With karaoke, everyone has a chance. They also
probably have a good deal of ego to themselves:
they feel that everyone wants to be seeing them
and that they're doing people a favor by
singing for them.
"Guys like [Tony T.] are nothing but entertainment
for the host," continues Mike. "He'll be
working the room and getting his adulation, but
he's playing at, like, Joe's Grease Pit,
with eight people there. He's strutting the
room and making mistakes, singing the wrong notes,
and Tony T., he's been working, like, eight
years now to do this. I mean, six years ago,
when I was [hosting] full-time, every night he'd
show up at whatever bar I was at; he'd bust
in expecting me to throw him right into the rotation
because he's a 'big star.' " According
to Mike, all Karaokians "are in some level of
Tony T-ism."
Mike prefers karaoke environments where everyone
is having fun. "If it's a family event, all
of a sudden the grandparents want to see the
grandchildren singing, everyone just wants to
see each other having fun doing something.
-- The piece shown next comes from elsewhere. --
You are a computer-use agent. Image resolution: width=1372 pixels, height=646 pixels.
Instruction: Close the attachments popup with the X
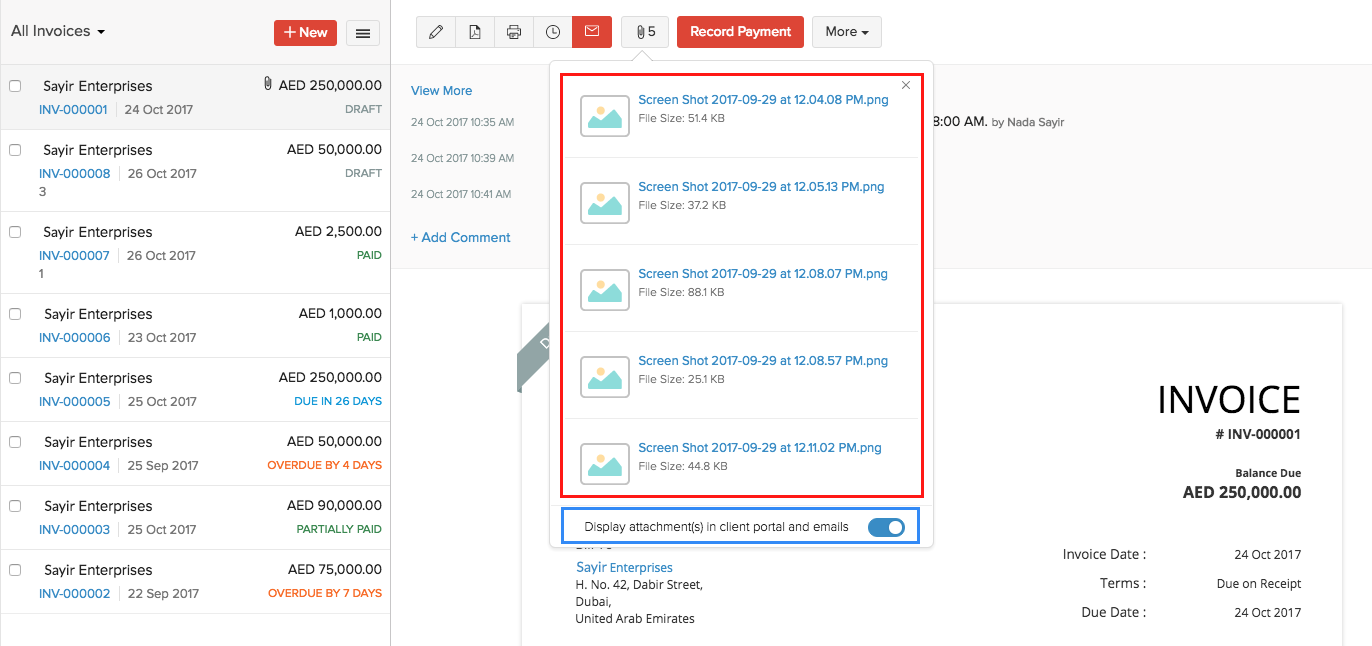click(905, 85)
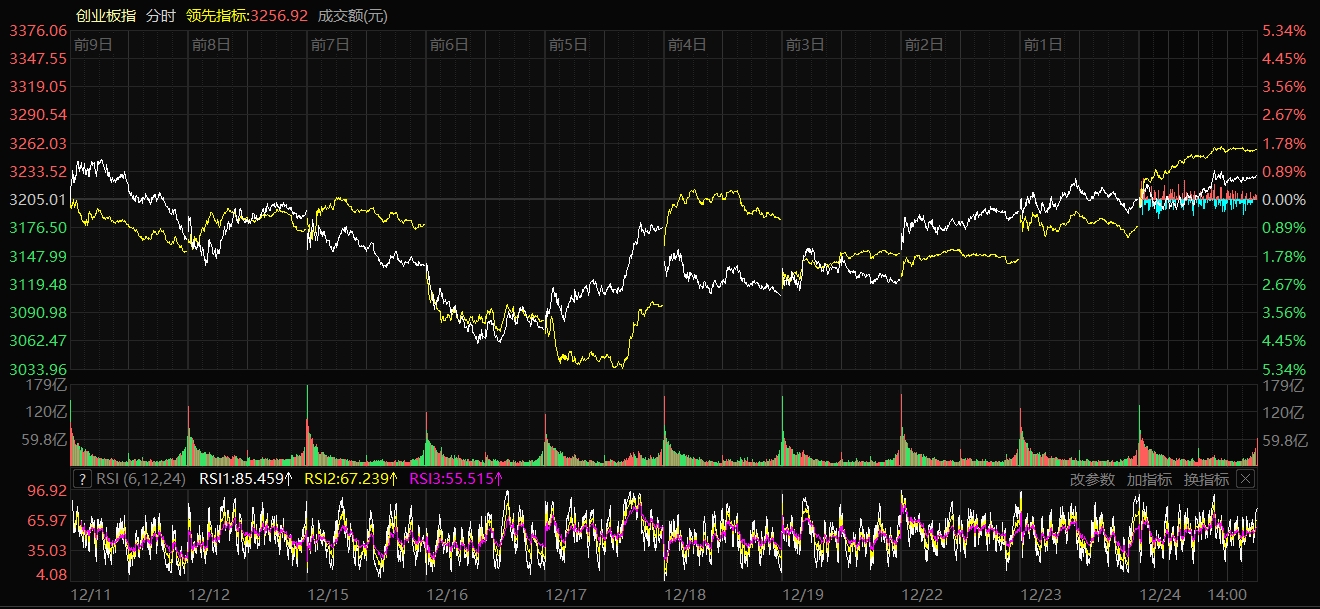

It's
so different in a bar. If you have eight people,
we'd have fun because if someone in our group
sang -- good or bad -- we'd be supportive;
or if they sing like shit we can give 'em
hell. But when you get a single guy walking into
a karaoke bar at 11 o'clock with his discs,
I can read him right away -- he probably doesn't
drink, because he's driving from bar to bar,
doesn't spend any money at the bar; probably
thinks he's going to walk in and I'm
gonna put him up and he's going to kick ass
and leave. I'd do the same thing, want to
get put up and sing, but I drink like a fish
and tip."
Champs
One Saturday night Mike stood in for a friend
as KJ at Champs on Clairemont Drive. At first
glance, Champs appeared to be the antithesis
of the Orchard. The average age was under 30.
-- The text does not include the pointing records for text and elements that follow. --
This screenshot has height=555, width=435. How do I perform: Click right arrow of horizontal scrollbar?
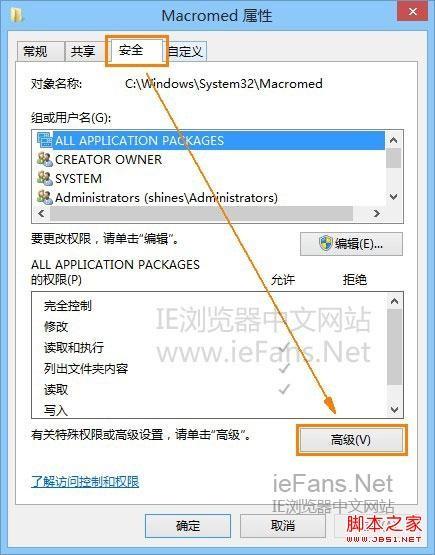click(377, 213)
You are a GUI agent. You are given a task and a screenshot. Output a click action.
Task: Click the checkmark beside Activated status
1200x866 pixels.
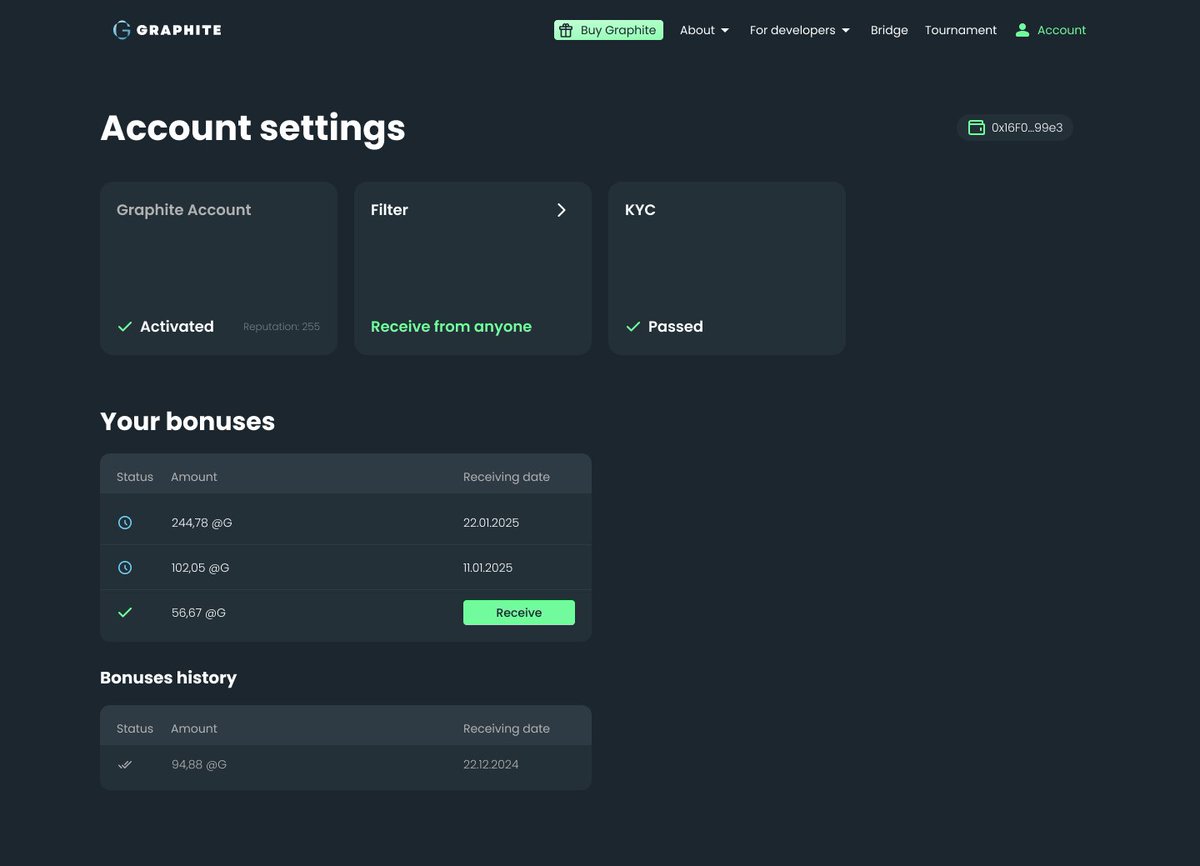pyautogui.click(x=124, y=326)
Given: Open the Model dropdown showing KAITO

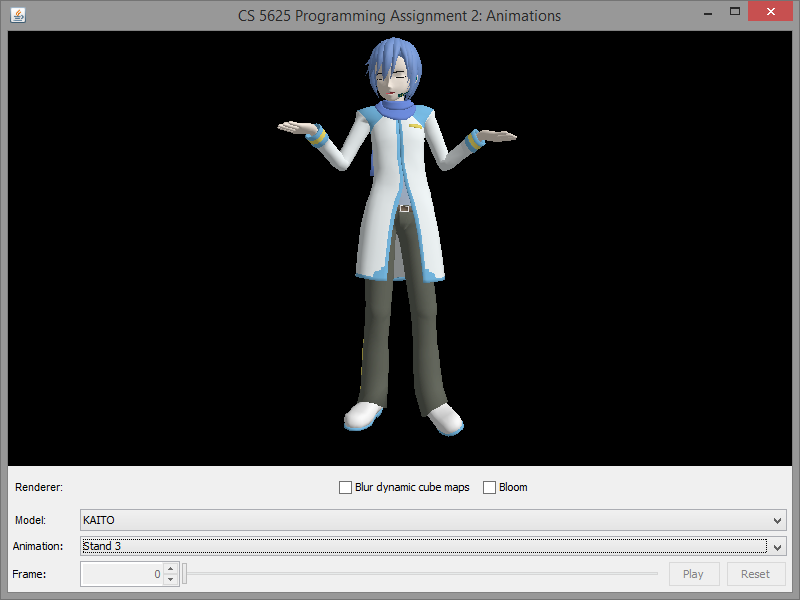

Maybe it was the bar owner's intention to
keep the place brightly lit, juxtaposing the
show-all, sober environment with its drunk, hazy-eyed
patrons. Whatever the reason, after the dart
tournament ended, the place remained illuminated
for the rest of the night.
Mike always opens the floor by singing a song. "Mainly
as a sound check, to make sure all the equipment's
working right. And it breaks the ice."
People drank, talked, laughed. What they didn't
do was pay attention to the man singing in the
corner at the far end of the bar. A young woman
named Chelsea belted out Aretha Franklin's "Respect" --
Chelsea was the only person at Champs that night
whose skin was more cappuccino than strawberry-vanilla.